Auf der anderen Seite warnte er Söder bei dessen eigenem Bezirksparteitag in Mittelfranken indirekt, die Pläne für einen "evolutionären Übergang" der Macht zu durchkreuzen: "Wer die Regeln verletzt, der schadet sich selbst." Ganz andere Töne stimmte Seehofer auf Aigners Oberbayern-Parteitag an. "Ich kann mich blind auf Dich verlassen, Ilse", lautete sein Lob. Vor allem schloss er sich Aigners Argumentation an, wonach Wahlen für die CSU in Oberbayern gewonnen würden. Aigner legte nach: In Mittelfranken habe Söder 160 000 Stimmen für die CSU gewonnen, aus Oberbayern seien über 700 000 gekommen. Söder reagierte gereizt und stellte fest, in der Politik zähle Kompetenz und nicht die Postleitzahl - worauf Aigner ihren Anspruch erhob. "Wenn der Spitzenkandidat aus Oberbayern kommt, ist das Ergebnis besser." Aigner drehte inzwischen offenbar auch in der Regierungsarbeit den Spieß um. Hatte sich Söder wiederholt auf Aigners Feld der Wirtschaftspolitik getummelt, erreichte sie in Absprache mit Seehofer nun eine Mittelaufstockung für ihr Digitalisierungsprogramm, ohne dass der eigentlich zuständige Söder zunächst eingebunden gewesen sein soll.

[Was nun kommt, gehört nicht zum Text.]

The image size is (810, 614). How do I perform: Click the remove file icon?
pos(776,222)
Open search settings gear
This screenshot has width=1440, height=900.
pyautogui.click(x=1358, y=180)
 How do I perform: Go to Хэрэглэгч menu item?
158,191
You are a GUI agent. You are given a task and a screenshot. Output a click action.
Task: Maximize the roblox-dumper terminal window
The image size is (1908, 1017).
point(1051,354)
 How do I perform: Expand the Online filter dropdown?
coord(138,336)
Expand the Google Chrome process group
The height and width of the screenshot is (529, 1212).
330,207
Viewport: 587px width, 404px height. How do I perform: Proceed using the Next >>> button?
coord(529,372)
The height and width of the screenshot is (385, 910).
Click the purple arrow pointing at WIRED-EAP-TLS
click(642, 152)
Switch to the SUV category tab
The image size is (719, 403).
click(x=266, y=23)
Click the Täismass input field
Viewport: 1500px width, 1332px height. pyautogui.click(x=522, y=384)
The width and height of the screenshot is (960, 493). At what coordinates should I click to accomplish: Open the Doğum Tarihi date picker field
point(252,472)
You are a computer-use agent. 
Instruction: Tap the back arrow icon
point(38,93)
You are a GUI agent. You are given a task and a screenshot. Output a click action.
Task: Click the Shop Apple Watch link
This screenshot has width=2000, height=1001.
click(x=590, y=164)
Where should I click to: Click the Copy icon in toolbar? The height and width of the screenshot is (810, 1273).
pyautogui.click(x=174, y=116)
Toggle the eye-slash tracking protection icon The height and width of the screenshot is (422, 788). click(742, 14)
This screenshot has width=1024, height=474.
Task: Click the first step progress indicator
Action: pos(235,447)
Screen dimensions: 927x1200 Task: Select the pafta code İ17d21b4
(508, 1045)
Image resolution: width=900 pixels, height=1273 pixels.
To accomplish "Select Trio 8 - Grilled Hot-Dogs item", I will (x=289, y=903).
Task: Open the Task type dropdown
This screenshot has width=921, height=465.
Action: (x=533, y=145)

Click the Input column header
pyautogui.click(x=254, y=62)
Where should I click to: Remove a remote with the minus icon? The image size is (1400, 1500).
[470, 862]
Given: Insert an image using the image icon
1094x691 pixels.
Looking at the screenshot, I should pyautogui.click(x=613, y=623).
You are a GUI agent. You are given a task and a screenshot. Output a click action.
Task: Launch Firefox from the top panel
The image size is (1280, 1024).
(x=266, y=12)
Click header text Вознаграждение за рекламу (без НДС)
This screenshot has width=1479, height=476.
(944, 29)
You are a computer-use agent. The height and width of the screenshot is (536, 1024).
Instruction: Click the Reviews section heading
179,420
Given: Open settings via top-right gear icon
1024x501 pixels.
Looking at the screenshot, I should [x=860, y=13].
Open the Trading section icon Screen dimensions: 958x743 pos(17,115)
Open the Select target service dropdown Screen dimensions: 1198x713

Viele erwarten daher, dass die nächste Sympathie-Umfrage ganz andere Werte aufweisen wird als die letzte, bei der Aigner mit 24 Prozent klar hinter Söder mit 41 Prozent lag. In ihrem Umfeld wird gerne darauf verwiesen, dass es nicht das erste Mal sei, dass in der Union eine Frau klar unterschätzt worden sei, siehe Angela Merkel.

Mit der Relativierung Söders und dem neuen Hoch "Ilse" geht jedoch auch die Erwartung einher, dass es letztlich nicht bei einem Zweikampf bleiben wird. Auch Innenminister Joachim Herrmann wird immer mehr als Option gehandelt.